--- Rows ---

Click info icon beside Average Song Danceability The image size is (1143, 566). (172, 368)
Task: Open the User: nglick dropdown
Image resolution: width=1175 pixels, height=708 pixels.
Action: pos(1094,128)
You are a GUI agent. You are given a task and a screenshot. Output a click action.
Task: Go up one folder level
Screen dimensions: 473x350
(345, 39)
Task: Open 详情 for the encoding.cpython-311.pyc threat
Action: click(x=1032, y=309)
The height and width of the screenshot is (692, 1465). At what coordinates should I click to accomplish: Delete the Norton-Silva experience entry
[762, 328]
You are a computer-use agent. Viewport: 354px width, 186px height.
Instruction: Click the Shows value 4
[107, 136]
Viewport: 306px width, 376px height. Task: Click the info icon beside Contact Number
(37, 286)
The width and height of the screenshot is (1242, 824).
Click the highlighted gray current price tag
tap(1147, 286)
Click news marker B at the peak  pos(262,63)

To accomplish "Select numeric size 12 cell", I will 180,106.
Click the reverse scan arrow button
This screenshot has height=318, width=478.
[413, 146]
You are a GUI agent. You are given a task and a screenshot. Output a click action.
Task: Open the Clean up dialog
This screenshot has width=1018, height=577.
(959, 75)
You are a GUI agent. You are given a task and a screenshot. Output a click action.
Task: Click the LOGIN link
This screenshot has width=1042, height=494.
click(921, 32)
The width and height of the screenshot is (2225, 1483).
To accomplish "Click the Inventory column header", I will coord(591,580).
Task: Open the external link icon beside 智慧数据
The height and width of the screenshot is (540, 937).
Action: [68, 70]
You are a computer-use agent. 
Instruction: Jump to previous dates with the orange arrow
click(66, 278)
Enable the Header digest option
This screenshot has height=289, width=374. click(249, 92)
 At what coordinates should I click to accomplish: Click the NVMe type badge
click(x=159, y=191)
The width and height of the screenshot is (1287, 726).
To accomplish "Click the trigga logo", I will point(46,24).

---

§ **Aim**
Please reproduce the lines word for word, from the first to the last.

§ **Result for this task**
Click info icon beside Average Song Danceability The image size is (1143, 566). (172, 368)
Task: Open the User: nglick dropdown
Image resolution: width=1175 pixels, height=708 pixels.
Action: pos(1094,128)
You are a GUI agent. You are given a task and a screenshot. Output a click action.
Task: Go up one folder level
Screen dimensions: 473x350
(345, 39)
Task: Open 详情 for the encoding.cpython-311.pyc threat
Action: click(x=1032, y=309)
The height and width of the screenshot is (692, 1465). At what coordinates should I click to accomplish: Delete the Norton-Silva experience entry
[762, 328]
You are a computer-use agent. Viewport: 354px width, 186px height.
Instruction: Click the Shows value 4
[107, 136]
Viewport: 306px width, 376px height. Task: Click the info icon beside Contact Number
(37, 286)
The width and height of the screenshot is (1242, 824).
Click the highlighted gray current price tag
tap(1147, 286)
Click news marker B at the peak  pos(262,63)

To accomplish "Select numeric size 12 cell", I will 180,106.
Click the reverse scan arrow button
This screenshot has height=318, width=478.
[413, 146]
You are a GUI agent. You are given a task and a screenshot. Output a click action.
Task: Open the Clean up dialog
This screenshot has width=1018, height=577.
(959, 75)
You are a GUI agent. You are given a task and a screenshot. Output a click action.
Task: Click the LOGIN link
This screenshot has width=1042, height=494.
click(921, 32)
The width and height of the screenshot is (2225, 1483).
To accomplish "Click the Inventory column header", I will coord(591,580).
Task: Open the external link icon beside 智慧数据
The height and width of the screenshot is (540, 937).
Action: [68, 70]
You are a computer-use agent. 
Instruction: Jump to previous dates with the orange arrow
click(66, 278)
Enable the Header digest option
This screenshot has height=289, width=374. click(249, 92)
 At what coordinates should I click to accomplish: Click the NVMe type badge
click(x=159, y=191)
The width and height of the screenshot is (1287, 726).
To accomplish "Click the trigga logo", I will point(46,24).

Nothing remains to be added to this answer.